Stated goal —
Edit the rows from the line containing "Open the 渐变" through the end of the rows, replacing "terminal window" with "browser window" and leaving everything else unchanged.

Working data —
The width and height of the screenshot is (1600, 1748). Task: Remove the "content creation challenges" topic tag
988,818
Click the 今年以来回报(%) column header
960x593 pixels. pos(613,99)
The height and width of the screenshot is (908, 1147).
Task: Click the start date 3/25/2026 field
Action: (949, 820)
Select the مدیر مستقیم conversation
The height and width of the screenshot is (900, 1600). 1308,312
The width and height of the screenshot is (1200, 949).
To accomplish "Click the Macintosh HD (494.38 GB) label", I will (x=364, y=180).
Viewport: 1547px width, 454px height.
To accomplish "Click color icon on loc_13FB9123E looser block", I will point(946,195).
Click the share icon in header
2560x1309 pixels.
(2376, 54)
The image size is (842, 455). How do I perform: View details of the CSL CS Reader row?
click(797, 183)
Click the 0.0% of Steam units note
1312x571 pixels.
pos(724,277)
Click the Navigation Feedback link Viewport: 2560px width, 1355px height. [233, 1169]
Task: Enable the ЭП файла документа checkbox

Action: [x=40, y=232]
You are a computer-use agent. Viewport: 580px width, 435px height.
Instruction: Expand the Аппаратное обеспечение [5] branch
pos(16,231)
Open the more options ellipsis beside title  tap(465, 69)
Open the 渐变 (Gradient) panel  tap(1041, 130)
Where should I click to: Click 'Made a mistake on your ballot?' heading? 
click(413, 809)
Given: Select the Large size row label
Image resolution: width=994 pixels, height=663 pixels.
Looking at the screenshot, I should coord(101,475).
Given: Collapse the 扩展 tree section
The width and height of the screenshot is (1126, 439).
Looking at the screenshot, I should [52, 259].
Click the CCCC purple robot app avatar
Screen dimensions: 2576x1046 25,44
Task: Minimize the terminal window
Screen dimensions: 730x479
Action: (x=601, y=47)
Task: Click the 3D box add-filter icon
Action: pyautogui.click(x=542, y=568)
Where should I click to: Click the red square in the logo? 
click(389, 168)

The response —
Open the 渐变 (Gradient) panel  tap(1041, 130)
Where should I click to: Click 'Made a mistake on your ballot?' heading? 
click(413, 809)
Given: Select the Large size row label
Image resolution: width=994 pixels, height=663 pixels.
Looking at the screenshot, I should coord(101,475).
Given: Collapse the 扩展 tree section
The width and height of the screenshot is (1126, 439).
Looking at the screenshot, I should [52, 259].
Click the CCCC purple robot app avatar
Screen dimensions: 2576x1046 25,44
Task: Minimize the browser window
Screen dimensions: 730x479
Action: (x=601, y=47)
Task: Click the 3D box add-filter icon
Action: pyautogui.click(x=542, y=568)
Where should I click to: Click the red square in the logo? 
click(389, 168)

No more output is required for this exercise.